A bill that would modernize the Workforce Investment Act of 1998 was introduced in the House of Representatives recently by three members of the House Committee on Education and the Workforce: George Miller (D-Calif.), John Tierney (D-Mass.) and Ruben Hinojosa (D-Texas). 

The authors of the Workforce Investment Act of 2012 claim that the bill would make it possible for local workforce programs to respond to the growing demand for skilled workers in such high-growth fields as transportation, health care and advanced manufacturing - industries that are having difficulty recruiting workers because so many of today's unemployed lack the skills needed to succeed at these jobs. 

The bill recognizes that the Workforce Investment Act of 1998 is outdated and that it no longer provides for a job training system that can respond to recent and dramatic changes in the workplace.
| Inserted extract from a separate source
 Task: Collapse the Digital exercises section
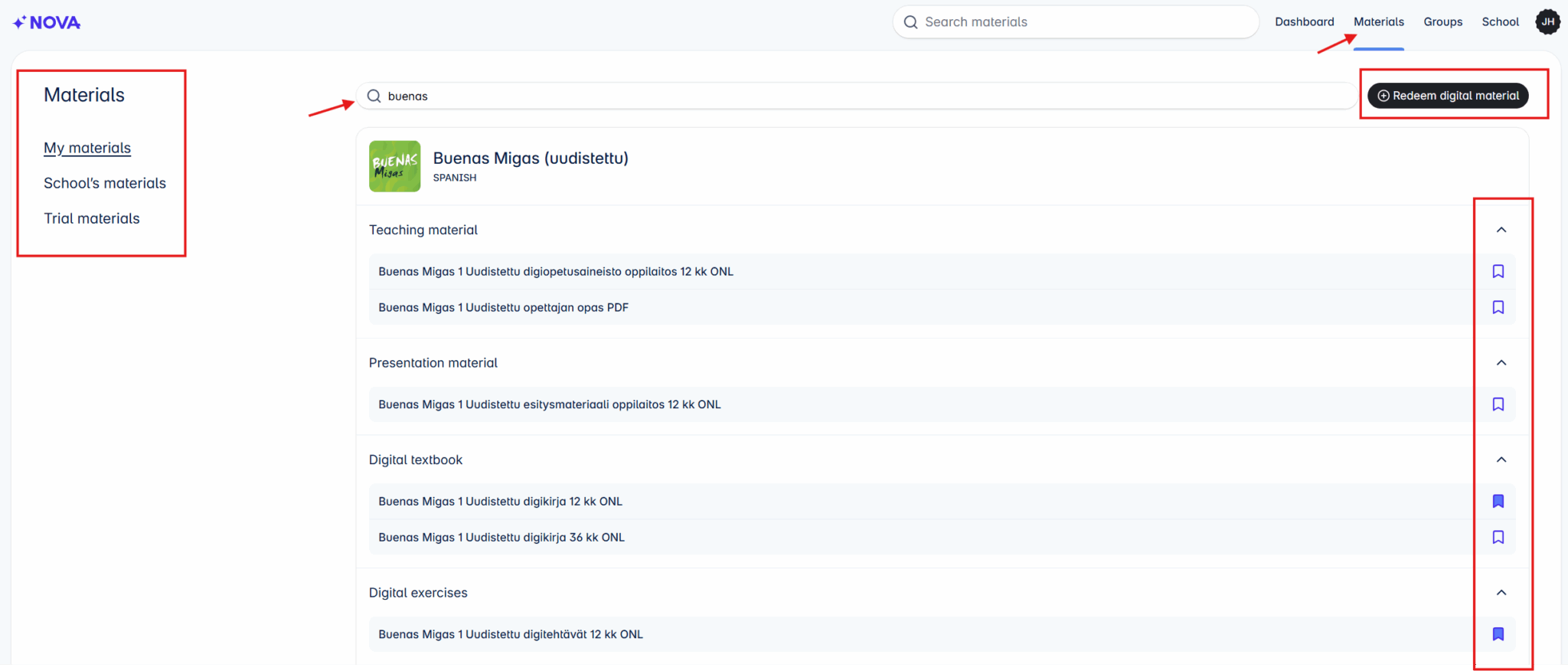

Furthermore, the bill meets many of NLC's priorities for reauthorizing the Workforce Investment Act. 

For example, the bill would modernize the nation's workforce investment system infrastructure by creating partnerships with in-demand sector employers, community colleges, labor organization and non-profits, so that local programs would be better able to train workers and help them acquire skills in growth industries. It would allow local regions to develop and implement diverse, equitable and accountable workforce programs by providing for a governance structure that is able to make use of the array of workforce, education and related services that are available. 

States, for the first time, would be required to develop and submit unified state workforce plans that better coordinate job training, adult education and post-secondary education operations. The bill would require local programs to implement career pathways strategies and expand the use of on-the-job and incumbent worker training, as well as transitional jobs and paid work experience, and allow individuals to immediately access training. It would also allow local programs to contract directly with community colleges for job training services.

From NLC's perspective, the most important change in the act is that it would increase and strengthen the involvement of the chief local elected official in program planning and implementation, and require governors, in many instances, to negotiate directly with elected officials on performance standards, program services and the like.

The bill would create common reporting and performance measures for a range of programs, including adult education, re-employment services and vocational rehabilitation, and would adjust the measures for areas that aid "hard-to-serve" individuals, something that the job training community has long sought. The bill would establish a competitive grant program to support the development and expansion of new and promising strategies, including career pathways, sector partnerships and regional approaches, all of which NLC supports. 

It would expand the role of community colleges in job training by expanding their capacity to train workers in high-growth industries like heath care, transportation and advanced manufacturing, which NLC would welcome. The bill would also revive the youth section and allow workforce areas to provide youth with multiple pathways to success, including summer employment, internships, pre-apprenticeship programs, on-the-job training and service activities.

The bill will be referred to the House Committee on Education and the Workforce. At this time, no hearings are planned.